4. The negative electrode is made of graphite covered in lithium metal - Li →Li+ + e-
5. The positive electrode is made out of a metal oxide e.g CoO2 - Li+ + CoO2 + e-→ LiCoO2
6. They can become unstable at high temperatures and on rare occasions have ignited laptops and phones.

Question 38

Describe the features of fuel cells

Answer 38

1. Use energy from the reaction of a fuel with oxygen to create a voltage
2. The fuel and oxygen flow into the fuel cell and the products flow out.
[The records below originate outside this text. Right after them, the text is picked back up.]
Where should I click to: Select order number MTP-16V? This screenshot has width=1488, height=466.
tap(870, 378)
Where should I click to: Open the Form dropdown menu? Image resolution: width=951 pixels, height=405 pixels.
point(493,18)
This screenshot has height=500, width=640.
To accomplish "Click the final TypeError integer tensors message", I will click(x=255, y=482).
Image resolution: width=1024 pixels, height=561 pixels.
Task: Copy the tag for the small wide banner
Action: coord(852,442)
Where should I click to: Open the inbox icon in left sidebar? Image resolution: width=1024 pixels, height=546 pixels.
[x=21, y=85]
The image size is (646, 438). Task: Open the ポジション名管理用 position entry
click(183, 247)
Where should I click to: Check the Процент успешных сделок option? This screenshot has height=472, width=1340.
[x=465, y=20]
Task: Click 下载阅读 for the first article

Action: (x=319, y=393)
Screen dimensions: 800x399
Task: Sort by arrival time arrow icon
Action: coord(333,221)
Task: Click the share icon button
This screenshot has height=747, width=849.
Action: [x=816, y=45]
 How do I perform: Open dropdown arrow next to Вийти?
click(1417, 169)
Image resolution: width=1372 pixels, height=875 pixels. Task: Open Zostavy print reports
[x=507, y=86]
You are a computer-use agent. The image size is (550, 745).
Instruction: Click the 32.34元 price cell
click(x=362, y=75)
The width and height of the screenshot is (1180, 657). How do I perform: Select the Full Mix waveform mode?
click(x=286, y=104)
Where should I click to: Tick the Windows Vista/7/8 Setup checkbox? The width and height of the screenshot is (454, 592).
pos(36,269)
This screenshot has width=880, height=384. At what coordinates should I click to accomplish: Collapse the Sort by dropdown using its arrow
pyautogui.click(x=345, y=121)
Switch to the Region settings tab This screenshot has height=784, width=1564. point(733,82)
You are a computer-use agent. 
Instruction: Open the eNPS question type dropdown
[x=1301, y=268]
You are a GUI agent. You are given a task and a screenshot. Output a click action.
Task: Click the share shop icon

The electrolyte remains in the cell
3. Fuel cells can operate continuously provided that the fuel and oxygen are supplied into the cell
4. Fuel cells do not have to be recharged

Question 39

What is the main type of fuel cell

Answer 39

1. Hydrogen as they produce no CO2 as water is the only combustion product
2. They can have either an alkali or acidic electrolyte`

Question 40

Show the equations for an alkali fuel cell

Answer 40

1. OH- electrolyte
2. Redox systems: - 2H2O + 2e- ↔ H2 + 2OH- - 1/2O2 + H2O +2e- ↔ 2OH-
3. Oxidation- H2 + 2OH- → 2H2O + 2e-
4. Reduction- 1/2O2 + H2O + 2e- → 2OH-
5. Overall- H2 + 1/2O2 → H2O

Question 41

Show the equations for an acidic fuel cell

Answer 41

1. H+ electrolyte
2. Oxidation is the same as a standard hydrogen half cell
3. Redox system - 2H+ + 2e- ↔ H2 - 1/2O2 + 2H+ + 2e- ↔ H2O
4. Oxidation- H2→ 2H+ + 2e-
5. Reduction- 1/2O2 + 2H+ + 2e- → H2O
6. Overall- H2 + 1/2 O2 → H2O

Question 42

What are the advantages of secondary over primary cells

Answer 42

1. They can be recharged and reused, reducing environmental impact (waste & raw materials) and overall long term costs.

Question 43

What are the advantages of the hydrogen fuel cell

Answer 43

1. Only waste is water- not contribute to climate change
2. More efficient
3. Oxygen used is extracted from the air and the hydrogen can be extracted from methanol (renewable resource)

Question 44

What are the disadvantages of the hydrogen fuel cell

Answer 44

1. Petroleum is easy to store liquid. But Hydrogen is a gas with low boiling point needs to be stored in cooled and pressurised containers.
2. Cell has limited lifespan and would need to be replaced
3. But it is not more dangerous to transport hydrogen than petroleum.